Das Römische Reich hat es wesentlich einfacher, den Mittelmeerraum unter seine Herrschaft zu bringen, als etwa das zerstreute Karthago. Neben diesen Unterscheidungen ist es euch natürlich auch möglich, selber nachzujustieren und zwischen fünf Schwierigkeitsgraden auszuwählen.
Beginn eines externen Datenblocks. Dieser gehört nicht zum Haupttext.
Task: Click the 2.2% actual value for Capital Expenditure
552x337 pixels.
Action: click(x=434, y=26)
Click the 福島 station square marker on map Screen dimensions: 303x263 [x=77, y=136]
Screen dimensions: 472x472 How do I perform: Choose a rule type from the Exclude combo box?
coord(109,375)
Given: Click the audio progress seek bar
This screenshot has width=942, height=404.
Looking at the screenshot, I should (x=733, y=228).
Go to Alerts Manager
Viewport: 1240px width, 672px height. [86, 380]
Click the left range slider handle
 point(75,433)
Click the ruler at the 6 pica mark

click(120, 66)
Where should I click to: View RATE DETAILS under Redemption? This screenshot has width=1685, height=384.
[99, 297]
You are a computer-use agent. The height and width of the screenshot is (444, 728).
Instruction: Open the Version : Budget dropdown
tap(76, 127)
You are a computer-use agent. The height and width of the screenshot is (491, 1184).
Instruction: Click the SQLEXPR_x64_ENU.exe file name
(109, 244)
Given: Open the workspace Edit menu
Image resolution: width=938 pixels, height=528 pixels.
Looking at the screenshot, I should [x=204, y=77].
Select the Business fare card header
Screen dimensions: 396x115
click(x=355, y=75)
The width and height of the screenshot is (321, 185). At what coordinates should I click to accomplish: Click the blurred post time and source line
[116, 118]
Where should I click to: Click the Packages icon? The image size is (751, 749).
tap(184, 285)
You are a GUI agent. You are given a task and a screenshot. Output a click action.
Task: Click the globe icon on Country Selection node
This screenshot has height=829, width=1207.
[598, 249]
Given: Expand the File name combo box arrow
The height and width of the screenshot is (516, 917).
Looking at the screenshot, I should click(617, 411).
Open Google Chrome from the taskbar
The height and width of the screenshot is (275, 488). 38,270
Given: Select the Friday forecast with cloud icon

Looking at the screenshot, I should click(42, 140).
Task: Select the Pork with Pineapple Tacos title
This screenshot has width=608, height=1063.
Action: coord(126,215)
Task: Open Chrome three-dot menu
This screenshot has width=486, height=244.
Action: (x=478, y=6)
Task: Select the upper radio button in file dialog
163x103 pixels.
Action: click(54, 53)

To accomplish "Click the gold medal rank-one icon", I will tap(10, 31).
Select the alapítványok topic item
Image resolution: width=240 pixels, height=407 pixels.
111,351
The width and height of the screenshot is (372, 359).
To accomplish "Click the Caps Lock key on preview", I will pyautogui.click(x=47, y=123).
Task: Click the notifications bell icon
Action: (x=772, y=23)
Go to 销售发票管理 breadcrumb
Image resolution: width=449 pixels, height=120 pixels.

Da die Karten in den Kampagnen Volksstämme von Afrika bis nach Großbritannien beherbergen, dauert es sehr lange, bis ein Spiel vorbei ist. Das ist deswegen problematisch, da im späteren Spielverlauf keine neuen Elemente mehr auftreten, was die Expansion ab einem gewissen Punkt etwas monoton macht. Außerdem bedingt die Größe der Karten endlos lange Wartezeiten, in denen die Runden der KI-Gegner simuliert werden. Mit einer einminütigen Pause hat man diese meist noch nicht überbrückt.

Wenn man beispielsweise gerade einen Test zu Rome 2: Total War schreibt, kann man in aller Ruhe eins, zwei Sätze zu Papier bringen. Das ist leider nicht in irgendeiner Form übertrieben dargestellt oder eine zu vernachlässigende Randnotiz. Vor allem richtige Profispieler, deren Runden nach festen Mustern ablaufen, die sie ganz schnell abspulen, werden immer wieder aus dem Spiel gerissen, sodass sich in seltenen Extremfällen Spiel- und Ladezeiten die Waage halten.